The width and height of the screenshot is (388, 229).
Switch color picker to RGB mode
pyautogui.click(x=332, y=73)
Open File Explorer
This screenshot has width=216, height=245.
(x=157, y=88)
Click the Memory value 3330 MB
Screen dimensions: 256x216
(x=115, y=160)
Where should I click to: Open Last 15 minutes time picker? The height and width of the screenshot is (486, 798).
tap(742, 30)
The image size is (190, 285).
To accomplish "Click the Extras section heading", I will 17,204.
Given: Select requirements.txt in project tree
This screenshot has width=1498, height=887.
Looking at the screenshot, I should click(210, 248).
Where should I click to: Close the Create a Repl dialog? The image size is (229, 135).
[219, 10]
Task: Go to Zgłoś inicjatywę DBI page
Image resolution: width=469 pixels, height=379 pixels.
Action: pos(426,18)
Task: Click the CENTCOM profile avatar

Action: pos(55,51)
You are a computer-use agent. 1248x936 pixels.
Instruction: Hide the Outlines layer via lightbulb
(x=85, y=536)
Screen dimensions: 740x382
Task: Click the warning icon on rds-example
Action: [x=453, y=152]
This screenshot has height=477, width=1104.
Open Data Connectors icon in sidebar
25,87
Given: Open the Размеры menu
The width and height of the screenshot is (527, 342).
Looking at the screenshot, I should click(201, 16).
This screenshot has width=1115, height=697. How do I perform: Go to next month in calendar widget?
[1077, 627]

+ + + + +

Reproduce the material above with "lightbulb" renamed to "eye icon" throughout, keeping every other word unchanged.

**Solution to this task**
The width and height of the screenshot is (388, 229).
Switch color picker to RGB mode
pyautogui.click(x=332, y=73)
Open File Explorer
This screenshot has width=216, height=245.
(x=157, y=88)
Click the Memory value 3330 MB
Screen dimensions: 256x216
(x=115, y=160)
Where should I click to: Open Last 15 minutes time picker? The height and width of the screenshot is (486, 798).
tap(742, 30)
The image size is (190, 285).
To accomplish "Click the Extras section heading", I will 17,204.
Given: Select requirements.txt in project tree
This screenshot has width=1498, height=887.
Looking at the screenshot, I should click(210, 248).
Where should I click to: Close the Create a Repl dialog? The image size is (229, 135).
[219, 10]
Task: Go to Zgłoś inicjatywę DBI page
Image resolution: width=469 pixels, height=379 pixels.
Action: pos(426,18)
Task: Click the CENTCOM profile avatar

Action: pos(55,51)
You are a computer-use agent. 1248x936 pixels.
Instruction: Hide the Outlines layer via eye icon
(x=85, y=536)
Screen dimensions: 740x382
Task: Click the warning icon on rds-example
Action: [x=453, y=152]
This screenshot has height=477, width=1104.
Open Data Connectors icon in sidebar
25,87
Given: Open the Размеры menu
The width and height of the screenshot is (527, 342).
Looking at the screenshot, I should click(201, 16).
This screenshot has width=1115, height=697. How do I perform: Go to next month in calendar widget?
[1077, 627]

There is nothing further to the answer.